Os contribuintes e os doadores, por exemplo, estão interessados em saber como o Fundo planeia fazer a transição dos seus programas e construir a auto-suficiência dos países, disse o porta-voz à Diário da Feira.
Embora o objectivo continue a ser acabar com as epidemias, a organização “ainda não chegou lá” e não deverá haver quaisquer “transições abruptas”, disse o responsável, dapesar de avanços promissores como o lenacapavir, uma vacina preventiva semestral contra o VIH que oferece protecção quase total.
“Penso que seria irresponsável mudar as coisas de um dia para o outro”, afirmaram, acrescentando que a aceleração da capacidade dos sistemas de saúde dos países teria de implicar mais investimento até 2030.
A organização procura 800 milhões de euros à Comissão Europeia antes da sua cimeira de reposição em Novembro. Gavi não fez comentários sobre o documento.
Várias fontes próximas do assunto, bem como um porta-voz da Comissão Europeia, confirmaram que nos últimos meses o executivo da UE tem estado em conversações com parceiros sobre potenciais reformas num contexto de financiamento reduzido.
Uma tendência preocupante
No entanto, os especialistas dizem que a medida aponta para uma mudança mais ampla no financiamento global da saúde, que é cada vez mais impulsionado por interesses transacionais de curto prazo, em vez de objetivos de saúde pública de longo prazo.
A ONG de saúde global DSW disse que o documento “não seria uma grande surpresa”, acrescentando que considera profundamente preocupante a “perspectiva de a Comissão Europeia recuar no financiamento de iniciativas multilaterais de saúde”.
Segundo eles, a Gavi e o Fundo Global são dois dos programas mais eficazes “já criados”, creditados por salvar milhões de vidas e fortalecer os sistemas de saúde locais.
Rowan Dunn, conselheiro político da UE na Global Health Advocates, disse que a retirada da ajuda da UE corre o risco de levar a mais mortes evitáveis – semelhantes às estimadas 14 milhões de pessoas afetadas pelos recentes cortes na ajuda dos EUA.
“A UE não pode e não deve retirar-se até que os países parceiros tenham desenvolvido as suas próprias capacidades nacionais e regionais, e sem planos de transição sólidos”, acrescentou, apontando para a “Iniciativa Global de Resiliência em Saúde” planeada pela presidente da Comissão, Ursula von der Leyen, para o próximo ano.
Caso não encerrado
Charles Goerens, eurodeputado do Renew na comissão de desenvolvimento do Parlamento, assumiu uma posição mais dura relativamente ao potencial retrocesso da UE nos seus compromissos de APD.
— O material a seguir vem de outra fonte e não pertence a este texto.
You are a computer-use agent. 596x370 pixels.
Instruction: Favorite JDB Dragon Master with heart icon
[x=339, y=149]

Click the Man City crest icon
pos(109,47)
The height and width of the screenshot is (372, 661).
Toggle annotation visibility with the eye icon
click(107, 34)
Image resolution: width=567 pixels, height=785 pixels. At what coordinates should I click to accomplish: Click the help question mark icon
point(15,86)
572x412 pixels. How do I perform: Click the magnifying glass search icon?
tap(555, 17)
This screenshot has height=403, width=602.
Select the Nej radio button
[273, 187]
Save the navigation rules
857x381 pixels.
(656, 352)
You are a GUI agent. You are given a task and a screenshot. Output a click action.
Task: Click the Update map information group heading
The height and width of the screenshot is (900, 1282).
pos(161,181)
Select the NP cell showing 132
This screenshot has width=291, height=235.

“A União Europeia sempre defendeu a solidariedade e o multilateralismo – abandonar agora trairia esses princípios e enfraqueceria a nossa credibilidade global”, alertou.
Acrescentou que “copiar o desinvestimento ao estilo de Trump na saúde global, portanto, não só acarreta um elevado custo humano, como também coloca ainda mais pressão sobre os sistemas de saúde locais existentes”.
A Comissão Europeia não confirmou se a proposta reflecte a sua posição oficial, mas afirma que continuará as discussões com os parceiros globais de saúde nos próximos meses, à medida que os planos de reforma tomam forma.